(a) A domestic entity may become a party to a merger under this subchapter by approving a plan of merger. The plan shall be in a record and contain:
(1) As to each merging entity, its name, jurisdiction of formation, and type;
(2) If the surviving entity is to be created in the merger, a statement to that effect and its name, jurisdiction of formation, and type;
(3) The manner of converting the interests in each party to the merger into interests, securities, obligations, rights to acquire interests or securities, money, or other property, or any combination of the foregoing;
(4) If the surviving entity exists before the merger, any proposed amendments to its public organic record or to its private organic rules that are, or are proposed to be, in a record;
(5) If the surviving entity is to be created in the merger, its proposed public organic record, if any, and the full text of its private organic rules that are proposed to be in a record;
(6) The other terms and conditions of the merger; and
(7) Any other provision required by the law of a merging entity’s jurisdiction of formation or the organic rules of a merging entity.
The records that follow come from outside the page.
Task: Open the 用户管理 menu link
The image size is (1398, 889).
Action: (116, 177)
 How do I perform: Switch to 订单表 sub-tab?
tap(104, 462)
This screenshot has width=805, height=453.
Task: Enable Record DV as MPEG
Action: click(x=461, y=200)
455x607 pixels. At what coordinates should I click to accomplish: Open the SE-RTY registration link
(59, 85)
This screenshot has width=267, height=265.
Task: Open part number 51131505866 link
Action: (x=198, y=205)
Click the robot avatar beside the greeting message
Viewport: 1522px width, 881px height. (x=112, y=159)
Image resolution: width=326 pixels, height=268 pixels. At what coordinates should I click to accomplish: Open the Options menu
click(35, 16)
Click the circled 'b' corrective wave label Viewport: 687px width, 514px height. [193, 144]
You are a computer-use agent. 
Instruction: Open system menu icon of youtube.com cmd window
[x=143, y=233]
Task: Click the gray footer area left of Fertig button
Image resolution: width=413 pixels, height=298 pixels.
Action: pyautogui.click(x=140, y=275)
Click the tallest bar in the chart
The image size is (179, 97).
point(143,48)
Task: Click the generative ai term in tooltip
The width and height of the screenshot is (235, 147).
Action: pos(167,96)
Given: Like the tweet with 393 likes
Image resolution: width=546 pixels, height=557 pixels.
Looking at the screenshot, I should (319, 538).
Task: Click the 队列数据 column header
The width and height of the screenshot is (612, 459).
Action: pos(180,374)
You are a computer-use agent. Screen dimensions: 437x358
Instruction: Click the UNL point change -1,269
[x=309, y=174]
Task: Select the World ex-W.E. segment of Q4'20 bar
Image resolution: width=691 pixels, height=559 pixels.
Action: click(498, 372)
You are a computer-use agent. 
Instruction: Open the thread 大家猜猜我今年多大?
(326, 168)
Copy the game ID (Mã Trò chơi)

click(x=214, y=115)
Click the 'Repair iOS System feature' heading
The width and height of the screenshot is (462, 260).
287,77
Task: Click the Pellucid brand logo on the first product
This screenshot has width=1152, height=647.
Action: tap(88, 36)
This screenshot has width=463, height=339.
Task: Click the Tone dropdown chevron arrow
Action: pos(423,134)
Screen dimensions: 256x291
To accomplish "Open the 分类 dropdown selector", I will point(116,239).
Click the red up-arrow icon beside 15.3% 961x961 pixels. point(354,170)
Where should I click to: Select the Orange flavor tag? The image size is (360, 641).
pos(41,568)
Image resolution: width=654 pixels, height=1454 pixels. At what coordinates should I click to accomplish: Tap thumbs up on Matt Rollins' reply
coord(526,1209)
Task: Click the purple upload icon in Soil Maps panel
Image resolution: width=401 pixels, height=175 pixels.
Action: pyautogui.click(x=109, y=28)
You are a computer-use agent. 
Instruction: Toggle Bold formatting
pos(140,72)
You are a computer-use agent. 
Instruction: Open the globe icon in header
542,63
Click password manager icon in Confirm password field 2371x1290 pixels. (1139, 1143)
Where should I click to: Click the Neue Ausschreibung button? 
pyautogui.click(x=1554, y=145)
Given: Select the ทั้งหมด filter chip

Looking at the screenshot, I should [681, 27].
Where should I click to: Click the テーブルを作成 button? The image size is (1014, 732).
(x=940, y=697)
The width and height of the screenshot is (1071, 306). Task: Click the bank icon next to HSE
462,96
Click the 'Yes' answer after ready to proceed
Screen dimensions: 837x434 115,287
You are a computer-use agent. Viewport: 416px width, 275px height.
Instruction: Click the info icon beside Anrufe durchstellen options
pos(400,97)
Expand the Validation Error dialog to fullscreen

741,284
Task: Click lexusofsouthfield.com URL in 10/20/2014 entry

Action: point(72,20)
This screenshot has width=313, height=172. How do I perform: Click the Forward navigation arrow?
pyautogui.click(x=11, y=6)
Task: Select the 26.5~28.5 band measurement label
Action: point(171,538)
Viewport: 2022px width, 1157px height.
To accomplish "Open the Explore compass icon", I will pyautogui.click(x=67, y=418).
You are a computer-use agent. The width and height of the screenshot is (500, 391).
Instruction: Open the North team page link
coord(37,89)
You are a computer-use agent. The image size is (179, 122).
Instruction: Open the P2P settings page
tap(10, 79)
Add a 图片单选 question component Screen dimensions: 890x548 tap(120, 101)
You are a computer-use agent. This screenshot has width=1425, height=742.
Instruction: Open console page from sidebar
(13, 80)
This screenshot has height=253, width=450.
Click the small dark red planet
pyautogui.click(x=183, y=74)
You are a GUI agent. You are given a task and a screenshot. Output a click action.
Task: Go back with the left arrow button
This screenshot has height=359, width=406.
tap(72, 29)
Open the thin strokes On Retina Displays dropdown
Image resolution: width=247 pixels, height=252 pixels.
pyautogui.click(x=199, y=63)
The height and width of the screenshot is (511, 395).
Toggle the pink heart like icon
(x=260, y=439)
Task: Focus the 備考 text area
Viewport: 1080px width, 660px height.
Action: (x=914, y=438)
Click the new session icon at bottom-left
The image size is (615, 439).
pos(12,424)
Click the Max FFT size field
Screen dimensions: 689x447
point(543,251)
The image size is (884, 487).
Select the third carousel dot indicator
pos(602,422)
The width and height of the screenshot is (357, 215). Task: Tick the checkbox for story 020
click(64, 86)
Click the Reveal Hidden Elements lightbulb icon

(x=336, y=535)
(b) A plan of merger may contain any other provision not prohibited by law.
(July 2, 2011, D.C. Law 18-378, § 2, 58 DCR 1720; Mar. 5, 2013, D.C. Law 19-210, § 2(b)(6), 59 DCR 13171.)
This section is referenced in § 29-201.02.
The 2013 amendment by D.C. Law 19-210 substituted “formation” for “organization” in (a)(1), (a)(2), and (a)(7); substituted “money” for “cash” in (a)(3) and substituted “record” for “document” in (a)(4) and (a)(5).
Section 2(b)(4)(B) of D.C. Law 19-210 purported to amend § 29-202.02(c). Because this section does not have a subsection (c), the amendment could not be implemented.
Application of Law 19-210: Section 7 of D.C. Law 19-210 provided that the act shall apply as of January 1, 2012.